Transient THz emission setup

In a default experimental configuration, 150-fs laser pulses with a central wavelength of 800 nm from a 250-kHz Ti-sapphire amplifier (RegA) system65 were used to excite the samples and to probe the emitted THz pluses through a 0.5 mm-thick ZnTe (110) crystal using a standard E-O sampling technique66. The excitation beam propagates along the z-direction. It passes through a 3-mm-diameter aperture to shape a circular excitation beam, and the full width at half maximum is about 1.6 mm. The excitation power is measured just in front of the sample and chopped with a frequency about 1 kHz.
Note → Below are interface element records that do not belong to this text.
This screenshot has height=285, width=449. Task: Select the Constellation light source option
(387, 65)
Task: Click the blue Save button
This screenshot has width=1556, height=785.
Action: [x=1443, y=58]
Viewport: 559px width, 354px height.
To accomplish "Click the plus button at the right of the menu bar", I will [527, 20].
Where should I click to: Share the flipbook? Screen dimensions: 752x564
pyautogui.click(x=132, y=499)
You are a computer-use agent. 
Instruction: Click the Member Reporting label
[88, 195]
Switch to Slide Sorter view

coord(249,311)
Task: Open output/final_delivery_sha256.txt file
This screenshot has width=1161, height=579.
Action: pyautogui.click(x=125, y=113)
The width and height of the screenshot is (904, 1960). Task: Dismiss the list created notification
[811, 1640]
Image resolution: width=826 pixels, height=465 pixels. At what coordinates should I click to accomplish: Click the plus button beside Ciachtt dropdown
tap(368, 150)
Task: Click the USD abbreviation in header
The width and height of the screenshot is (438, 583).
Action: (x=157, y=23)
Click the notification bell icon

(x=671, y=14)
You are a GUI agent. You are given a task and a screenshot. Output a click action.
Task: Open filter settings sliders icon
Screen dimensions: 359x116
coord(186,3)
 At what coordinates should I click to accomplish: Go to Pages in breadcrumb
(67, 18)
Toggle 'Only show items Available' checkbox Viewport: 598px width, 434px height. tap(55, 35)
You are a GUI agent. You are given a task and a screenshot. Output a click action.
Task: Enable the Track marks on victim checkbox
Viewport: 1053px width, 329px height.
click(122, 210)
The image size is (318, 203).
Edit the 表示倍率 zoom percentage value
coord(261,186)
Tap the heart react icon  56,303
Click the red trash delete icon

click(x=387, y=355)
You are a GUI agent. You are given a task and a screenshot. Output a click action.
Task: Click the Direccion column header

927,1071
A half waveplate is mounted into the setup to adjust the polarization direction of the excitation beam before incident onto a sample. The incident angle could be adjusted by tilting the sample in xz-plane, and it is defined as 0° for normal incidence on the Cd3As2 side. The THz pulse was emitted along the z-direction, and then it was collected and focused onto the ZnTe crystal using a pair of parabolic mirrors, which is collimated with a y-polarized sampling beam. Because the E-O sampling is THz polarization dependent67, in general measurements, the ZnTe [001] axis is set along x-direction to detect y-polarized THz component. To acquire the x-component, ZnTe [001] axis could be set along y-directions. In magneto measurements, a pair of permanent magnets was applied along x-direction. The intensity of the magnetic field could be controlled by change the spacing between the two magnets. The maximum magnetic field can reach 0.4 T in this setup. In out-of-plane magnetic field measurement, the magnetic field is applied with an approximately 40°-angle with respect to the x-axis in xz-plane, and the intensity is lowered to 0.1 T to get a larger space between the permanent magnets to permit the unhindered passing through of the THz wave. In comparative measurement with InAs (111), a reflective setup was used and the excitation beam with a wavelength of 2 μm was from an optical parametric amplification. The light is incidence on the 45°-tilted sample along x-direction. the magnetic field can only reach 0.14 T and the direction of the magnetic field has to set along y-direction as limited by the reflection geometry. All measurements were carried out in atmosphere condition at room temperature.